Health & Safety Matters
It is estimated that 200-300 people will die each year because of exposure to asbestos as a child while at school. This number will increase for the foreseeable future. The DfE carried out a review of asbestos in schools between January and March 2014. The report on this was due to be published in July, then September and then November. It has not yet seen the light of day. The NUT are attempting to put pressure on the government to release this report, but we haven't had any success as yet. The HSE has advised against making asbestos management training for heads mandatory.
Academies have been unable to obtain public liability insurance to protect themselves against claims for asbestos exposure, although a scheme known as the Risk Protection Arrangement was introduced in February 2014 at a cost of £25 per pupil per year. Uptake has been poor. If Labour wins the election they have pledged to continue with the National Steering Group on asbestos in schools. It's doubtful that the Conservatives will.
The instruction concerning gas masks in schools has been strengthened to say that NO original WW1 or WW2 masks or Brodie Helmets should be brought into schools. It is possible to obtain replicas which are safe but care must be taken because it's still possible to obtain originals on EBay.
The good news
Following representations from the NUT the asbestos team from LCC have reviewed aspects of their asbestos management. All asbestos containing ceilings have been reviewed and gaps between the tiles and their mounts have been sealed. If funding permits, a review will consider the removal of asbestos containing ceilings in 2015, even if they are considered to be in good condition. A review of the effectiveness of the training regarding asbestos given to Building Responsible Officers is underway. Air tests have been repeated in CLASP schools. A rolling programme of retesting will now take place so that rooms should be tested every other year. This has so far cost LCC £15,270.

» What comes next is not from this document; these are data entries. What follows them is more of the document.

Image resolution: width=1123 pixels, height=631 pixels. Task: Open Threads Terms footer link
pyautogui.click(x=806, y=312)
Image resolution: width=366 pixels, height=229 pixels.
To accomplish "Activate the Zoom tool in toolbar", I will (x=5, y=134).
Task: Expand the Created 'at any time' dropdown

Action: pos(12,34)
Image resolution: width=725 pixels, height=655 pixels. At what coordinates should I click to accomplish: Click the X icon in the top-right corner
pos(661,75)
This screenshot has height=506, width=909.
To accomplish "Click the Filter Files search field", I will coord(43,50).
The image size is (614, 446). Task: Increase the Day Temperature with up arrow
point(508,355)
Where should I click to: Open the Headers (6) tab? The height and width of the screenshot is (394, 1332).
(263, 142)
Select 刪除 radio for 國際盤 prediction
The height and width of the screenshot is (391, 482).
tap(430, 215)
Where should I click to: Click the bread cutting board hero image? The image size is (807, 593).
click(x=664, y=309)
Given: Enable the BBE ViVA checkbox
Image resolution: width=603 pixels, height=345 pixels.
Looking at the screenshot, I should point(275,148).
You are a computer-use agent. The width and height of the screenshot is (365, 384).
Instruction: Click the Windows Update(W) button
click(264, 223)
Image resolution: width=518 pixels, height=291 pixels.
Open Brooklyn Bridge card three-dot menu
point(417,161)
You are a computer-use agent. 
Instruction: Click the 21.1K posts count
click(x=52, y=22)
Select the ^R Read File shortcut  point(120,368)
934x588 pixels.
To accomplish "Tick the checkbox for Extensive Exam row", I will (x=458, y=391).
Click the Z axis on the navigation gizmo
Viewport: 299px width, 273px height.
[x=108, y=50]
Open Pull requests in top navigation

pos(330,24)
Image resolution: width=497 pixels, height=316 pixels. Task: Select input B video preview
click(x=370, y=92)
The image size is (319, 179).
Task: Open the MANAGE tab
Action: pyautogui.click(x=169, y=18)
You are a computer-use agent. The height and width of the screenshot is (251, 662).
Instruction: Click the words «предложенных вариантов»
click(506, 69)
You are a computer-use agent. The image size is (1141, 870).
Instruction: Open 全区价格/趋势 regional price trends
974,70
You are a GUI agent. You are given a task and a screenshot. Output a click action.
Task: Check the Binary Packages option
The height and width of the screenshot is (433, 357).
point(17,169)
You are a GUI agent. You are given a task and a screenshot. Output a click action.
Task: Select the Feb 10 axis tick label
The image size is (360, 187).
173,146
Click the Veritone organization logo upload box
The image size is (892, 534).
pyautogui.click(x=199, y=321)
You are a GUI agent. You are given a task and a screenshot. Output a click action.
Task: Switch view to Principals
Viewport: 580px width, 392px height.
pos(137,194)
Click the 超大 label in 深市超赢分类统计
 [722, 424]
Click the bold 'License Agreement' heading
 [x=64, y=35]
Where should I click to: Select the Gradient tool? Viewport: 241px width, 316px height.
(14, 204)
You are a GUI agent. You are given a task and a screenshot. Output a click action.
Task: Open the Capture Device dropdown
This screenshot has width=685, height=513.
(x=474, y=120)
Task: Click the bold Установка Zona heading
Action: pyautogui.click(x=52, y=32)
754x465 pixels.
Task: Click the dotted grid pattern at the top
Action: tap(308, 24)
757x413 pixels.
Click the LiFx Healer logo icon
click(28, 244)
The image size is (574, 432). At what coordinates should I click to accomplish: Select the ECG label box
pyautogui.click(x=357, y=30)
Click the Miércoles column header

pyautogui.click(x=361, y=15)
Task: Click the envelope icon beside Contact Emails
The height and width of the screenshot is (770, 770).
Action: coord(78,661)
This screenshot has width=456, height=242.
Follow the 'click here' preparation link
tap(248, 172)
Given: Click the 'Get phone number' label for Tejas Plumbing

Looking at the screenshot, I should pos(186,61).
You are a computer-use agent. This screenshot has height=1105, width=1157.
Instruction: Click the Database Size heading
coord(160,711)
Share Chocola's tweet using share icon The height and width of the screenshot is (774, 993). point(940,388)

The contract to AMICA for providing a counselling service has been extended by two years at no increased cost to the authority.
Although the government reduced the minimum legal working temperature for schools to 16℃ in line with most other workplaces, the overriding principle is that conditions must be reasonable. It can certainly be argued that it's not reasonable for children to be asked to sit and work in cold conditions. If heads are unwilling to sort out heating problems, it would also be worth pointing out that children are unlikely to be able to learn when they're too cold.
Paths that have to be used be members of staff and/or students should be safe for the purpose. If they are slippery they are certainly not safe. Any snow or ice that presents a problem should be removed before staff can reasonably be expected to arrive at work.
Education H&S Committee - in brief
A new Administration of Medicines policy has been issued to schools but this should have little, if any, effect on teachers. Some concern was expressed that one school appears not to be using Team Teach as specified in the Use of Reasonable Force policy. It is believed that having a consistent approach across settings has improved behaviour. It was asked if unions could inform him if they hear of any other schools not using Team Teach.
It was reported that some schools are using the same counselling service that they employ to council students instead of AMICA. It has been pointed out to them that this is inappropriate.
Water Hygiene and Asbestos Management reports remain good. One Premises Officer has resigned rather than face disciplinary because of a failure to monitor water temperatures and allow a scald risk to develop. In another school a contractor failed to follow the instruction that they were given and drilled into asbestos.